Exercise description » Copy out the full data exactly as given; pictures should not be included.

*** Recorded information Section Begins ***

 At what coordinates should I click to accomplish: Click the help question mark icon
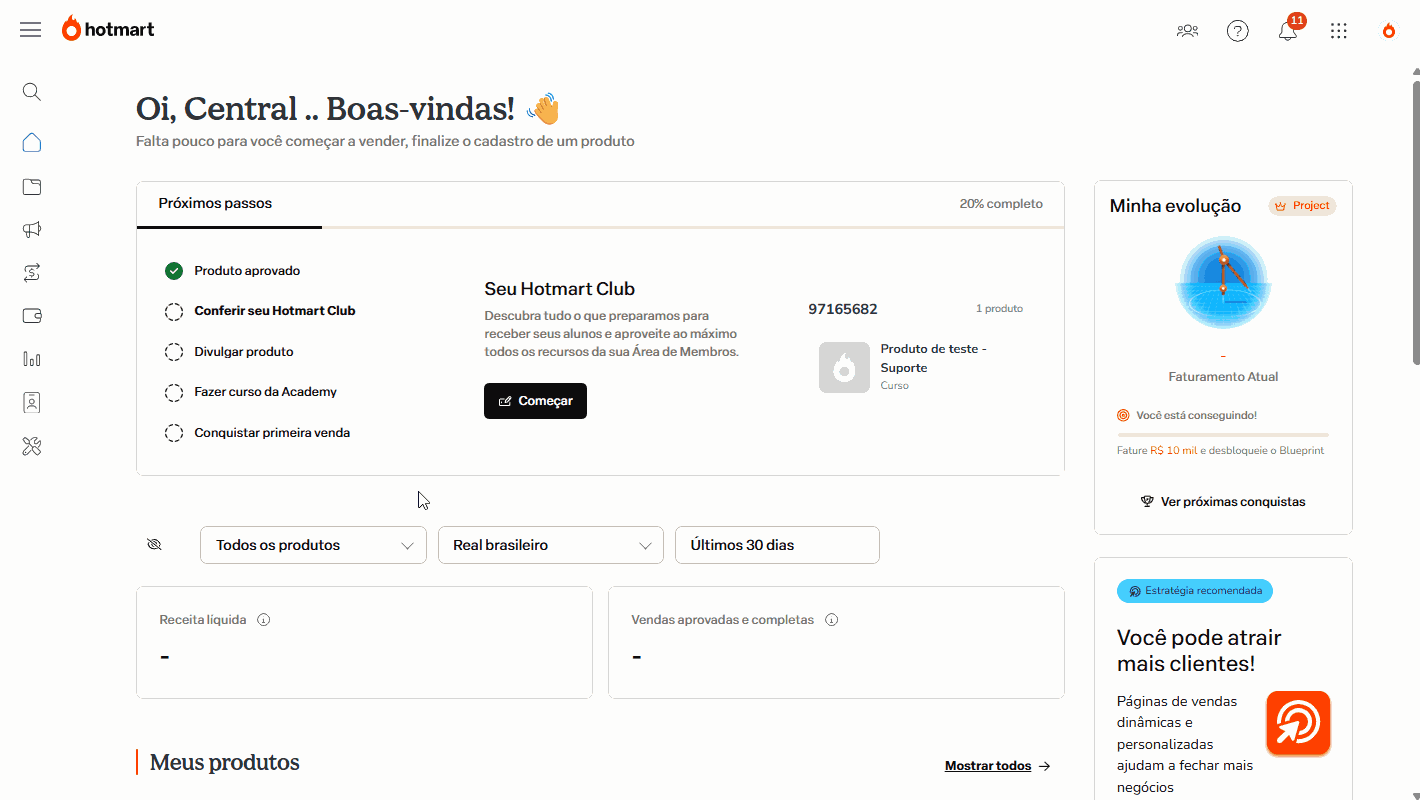[1238, 31]
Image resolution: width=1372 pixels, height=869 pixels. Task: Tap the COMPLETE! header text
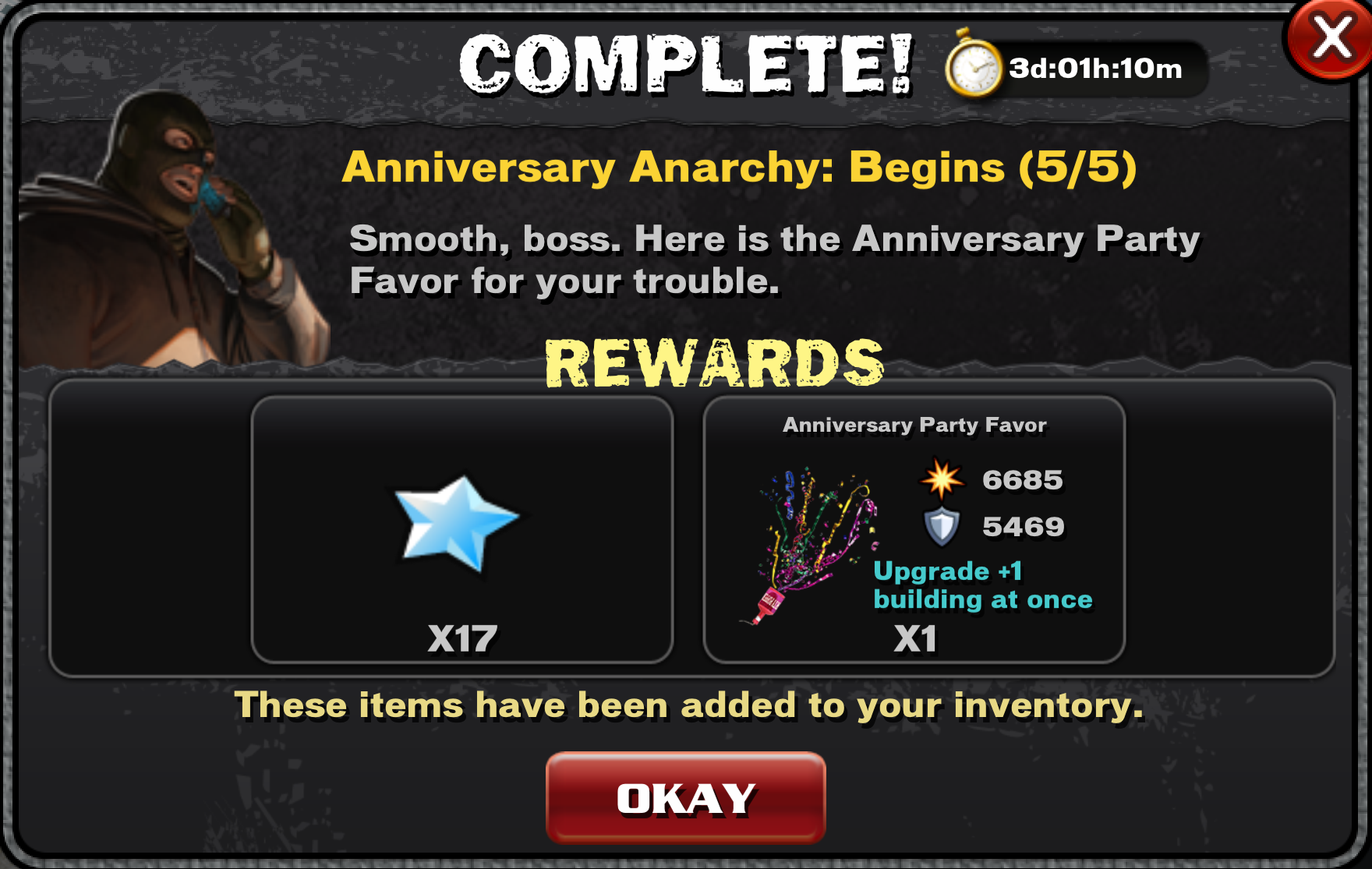pos(685,65)
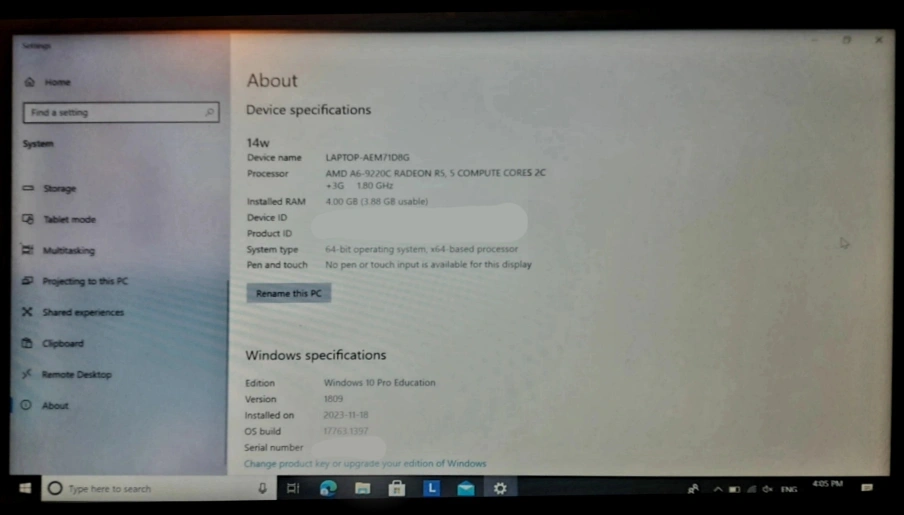Open Multitasking settings page
This screenshot has height=515, width=904.
(x=68, y=250)
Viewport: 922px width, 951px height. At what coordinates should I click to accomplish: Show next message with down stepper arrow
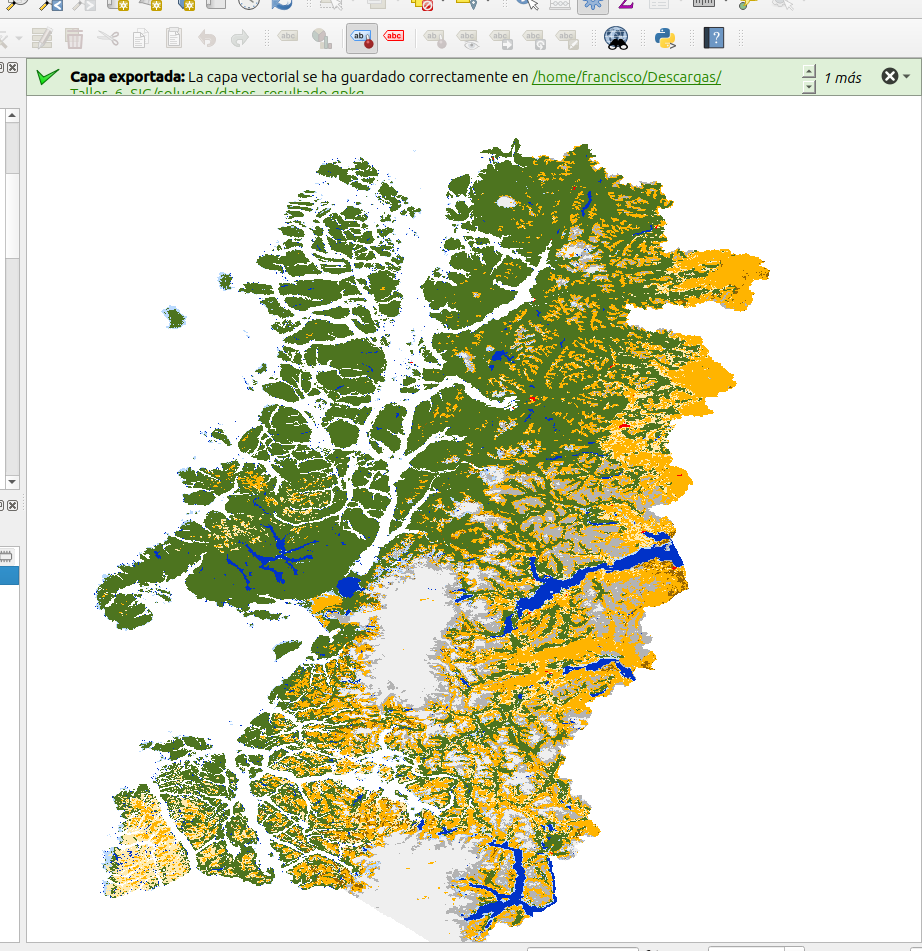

*** Recorded information Section Ends ***

Answer box »
 At what coordinates should I click to accomplish: Click the help question mark icon
[1238, 31]
Image resolution: width=1372 pixels, height=869 pixels. Task: Tap the COMPLETE! header text
pos(685,65)
Open Multitasking settings page
This screenshot has height=515, width=904.
(x=68, y=250)
Viewport: 922px width, 951px height. At what coordinates should I click to accomplish: Show next message with down stepper arrow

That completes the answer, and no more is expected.